Add "secret" and "hidden" properties to the reference tree
Closed, ResolvedPublic

Description

The purpose of "secret" nodes is to hide their values from unprivileged users in the config output, or in output option meant specifically for sharing configs on the internet. It should display something like "*****" instead of the actual value in this case.
The purpose of "hidden" option can be used either a soft feature toggle for hiding experimental features, or for hiding "dangerous" commands that mess up with system internals and shouldn't be used without complete understanding of why they are there and what exactly they do, or for the more frivolous purpose of adding easter eggs.
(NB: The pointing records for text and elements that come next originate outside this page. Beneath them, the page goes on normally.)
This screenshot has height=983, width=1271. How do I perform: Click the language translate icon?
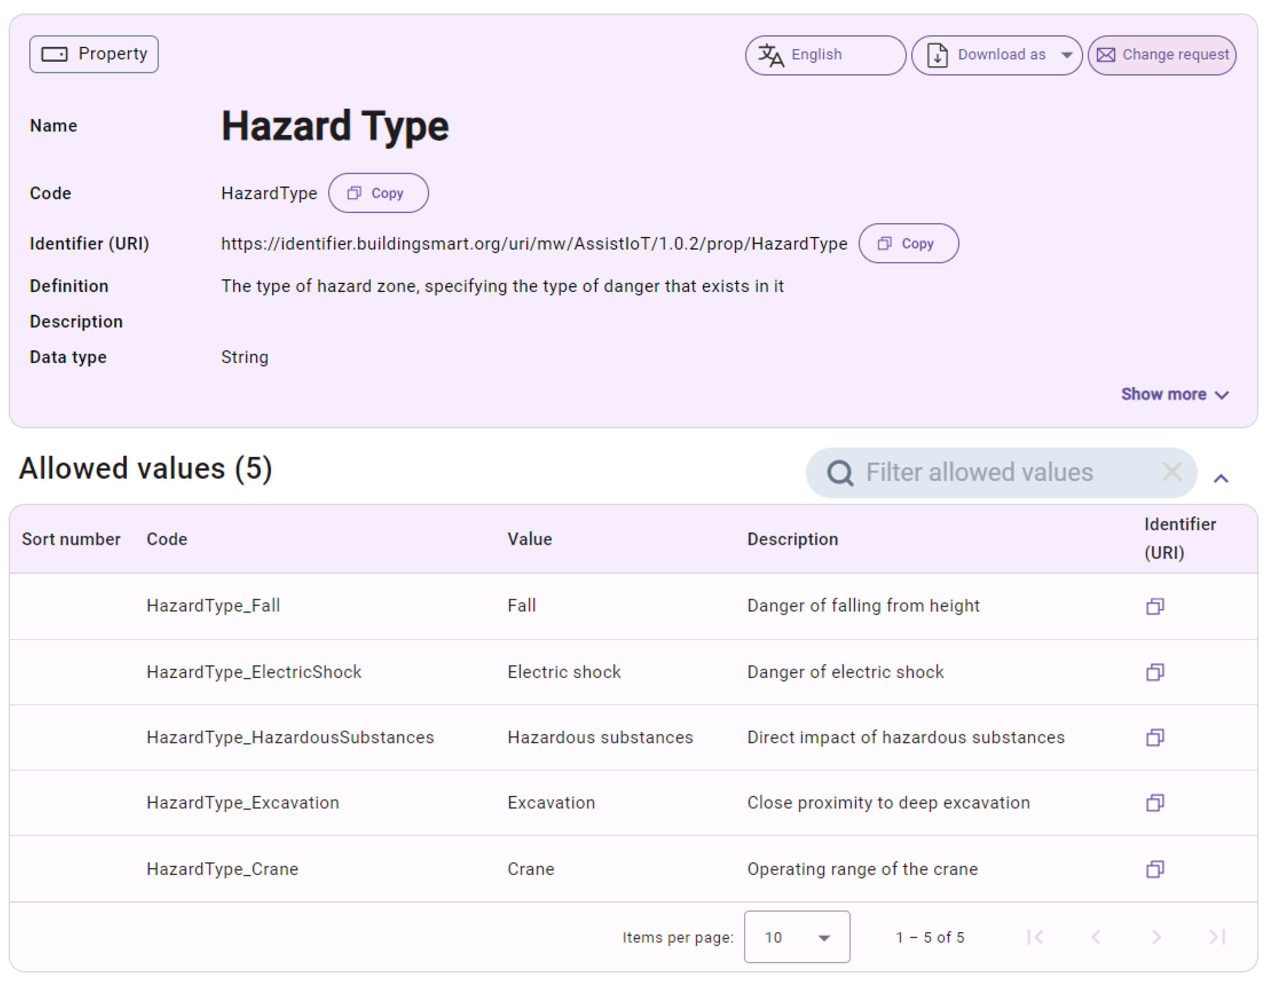pyautogui.click(x=771, y=55)
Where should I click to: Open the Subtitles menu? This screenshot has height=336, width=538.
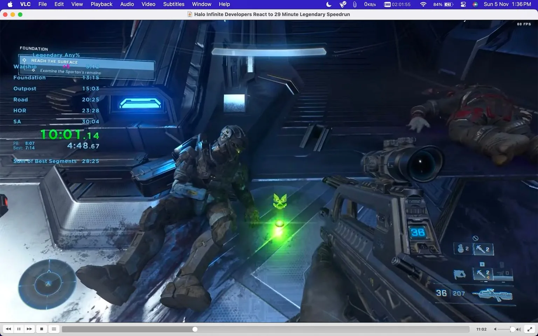(x=174, y=4)
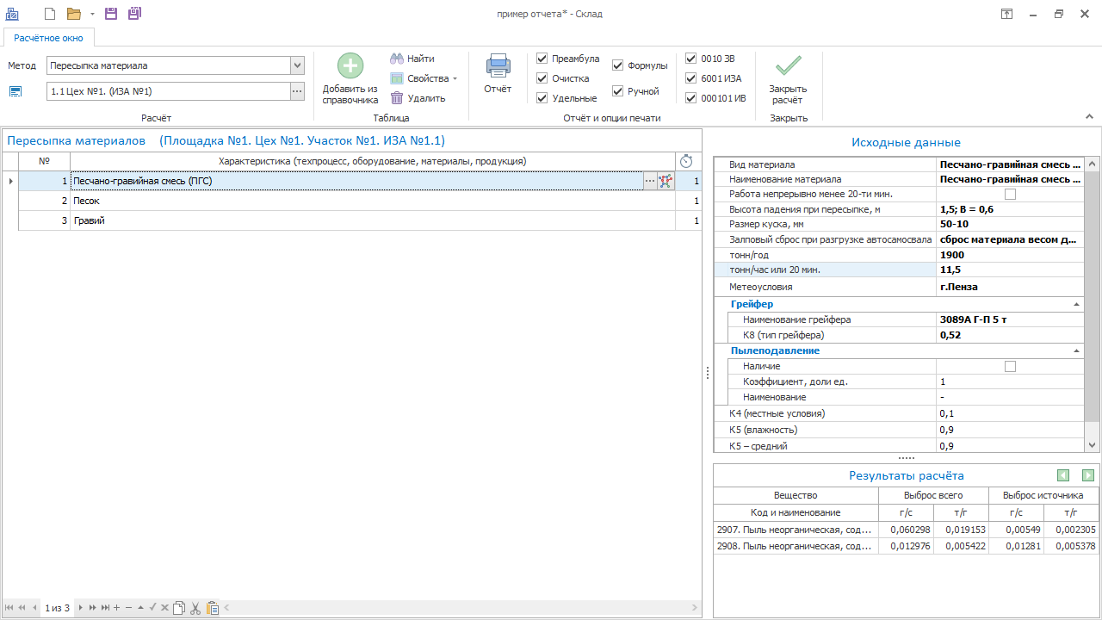Image resolution: width=1102 pixels, height=620 pixels.
Task: Click ellipsis button next to source field
Action: point(296,91)
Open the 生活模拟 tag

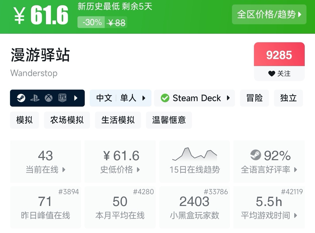[118, 120]
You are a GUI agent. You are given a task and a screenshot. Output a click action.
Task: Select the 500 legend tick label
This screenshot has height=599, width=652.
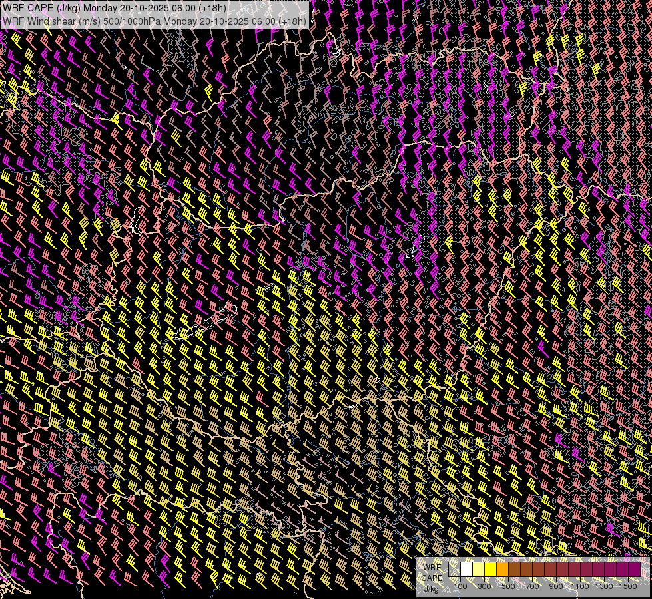[x=508, y=586]
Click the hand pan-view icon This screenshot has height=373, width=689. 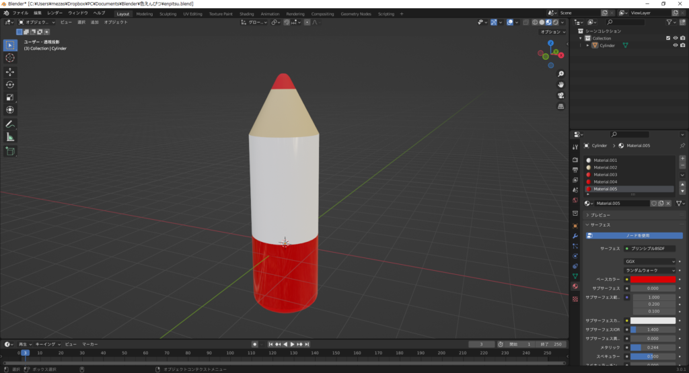click(x=560, y=85)
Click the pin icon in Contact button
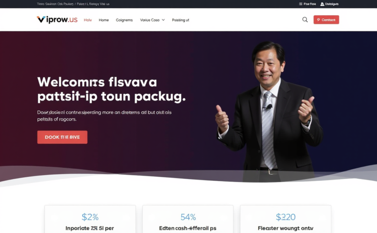 point(318,20)
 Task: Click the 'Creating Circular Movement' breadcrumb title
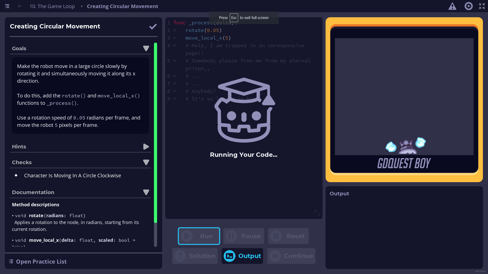(x=123, y=6)
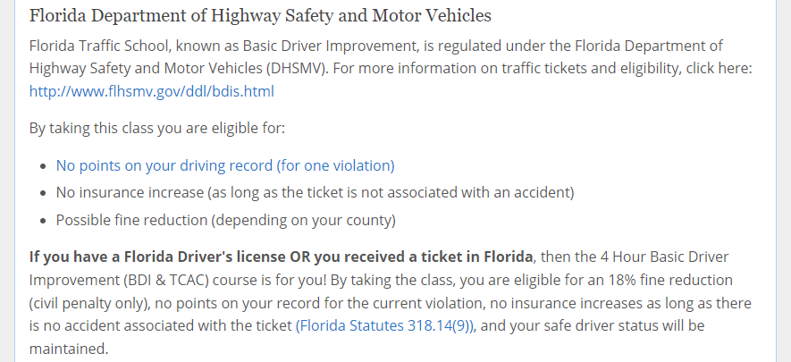Select the 'No insurance increase' bullet text

click(315, 192)
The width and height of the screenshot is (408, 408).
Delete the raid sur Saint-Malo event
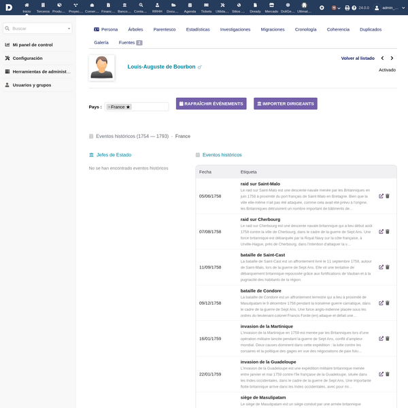click(388, 197)
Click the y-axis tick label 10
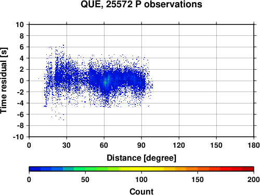 click(20, 24)
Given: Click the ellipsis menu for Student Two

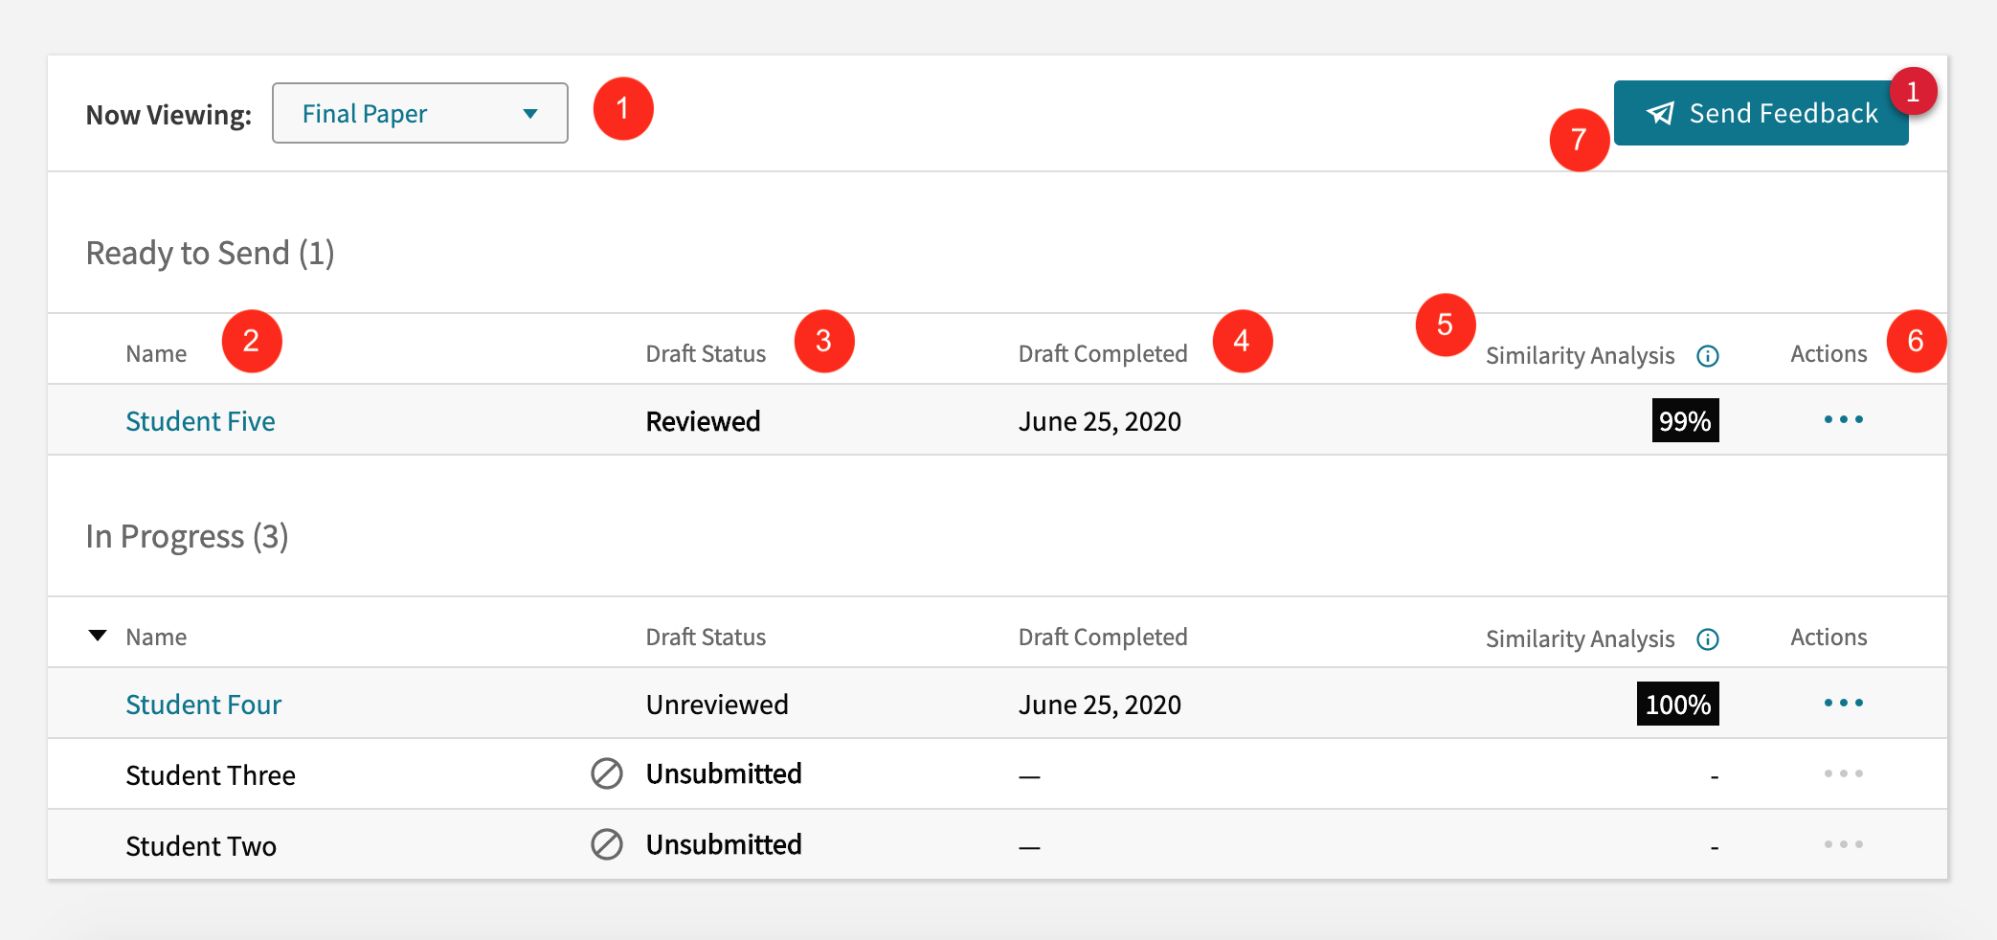Looking at the screenshot, I should click(x=1845, y=844).
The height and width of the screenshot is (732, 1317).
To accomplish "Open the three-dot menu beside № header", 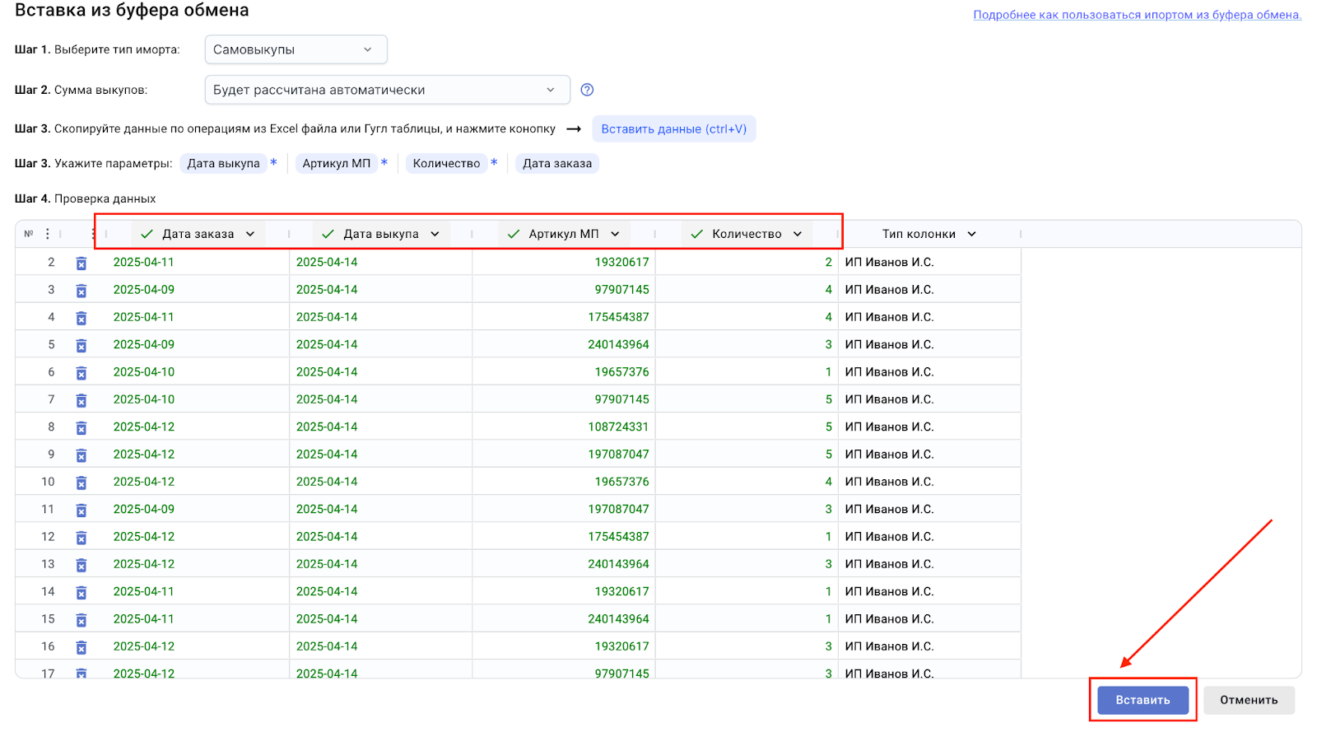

Before we even decide how it should look in the CLI and config output, we need to add it to the interface definition schema, and to the reference tree module.

Here's what it takes:

  • Add <hidden/> and <secret/> tags to the RELAX-NG schema of the interface definitions (data/schemata/interface_definition.rnc), you can use the "multi" and "valueless" for the reference
  • Add "secret: bool" and "hidden: bool" fields to the ref_node_data record type in the Reference_tree module (src/reference_tree.ml) and its interface (src/reference_tree.mli)
  • Add those fields with default value of false to the default_data record
  • Add cases for loading those properties to the data_from_xml function (again, use the cases for "multi" and "valueless" for the reference)
  • Add is_secret and is_hidden function by analogy with the is_multi function
  • Add unit tests, by analogi with https://github.com/vyos/vyconf/blob/master/test/reference_tree_test.ml#L64-L72 (needs corresponding nodes in test/data/interface_definition_sample.xml, "system login password" is a perfect candidate for a "secret" node, and for hidden, we can just make something up)

Details

Difficulty level
Easy (less than an hour)
dmbaturin closed this task as Resolved.Dec 22 2016, 1:43 AM
dmbaturin claimed this task.

Thanks! Unit tests pass.

I'll need to add it to CI so that everyone can see that they pass, but that's for another task.

Awesome. I don't know if it's just me but I get a 502 Bad Gateway when accessing https://ci.vyos.net/

I get a 502 Bad Gateway too.
Is this related? https://phabricator.vyos.net/T222

Yes, related. I was just talking to myself really, we get the CI back first, and then we can look into adding vyconf to it.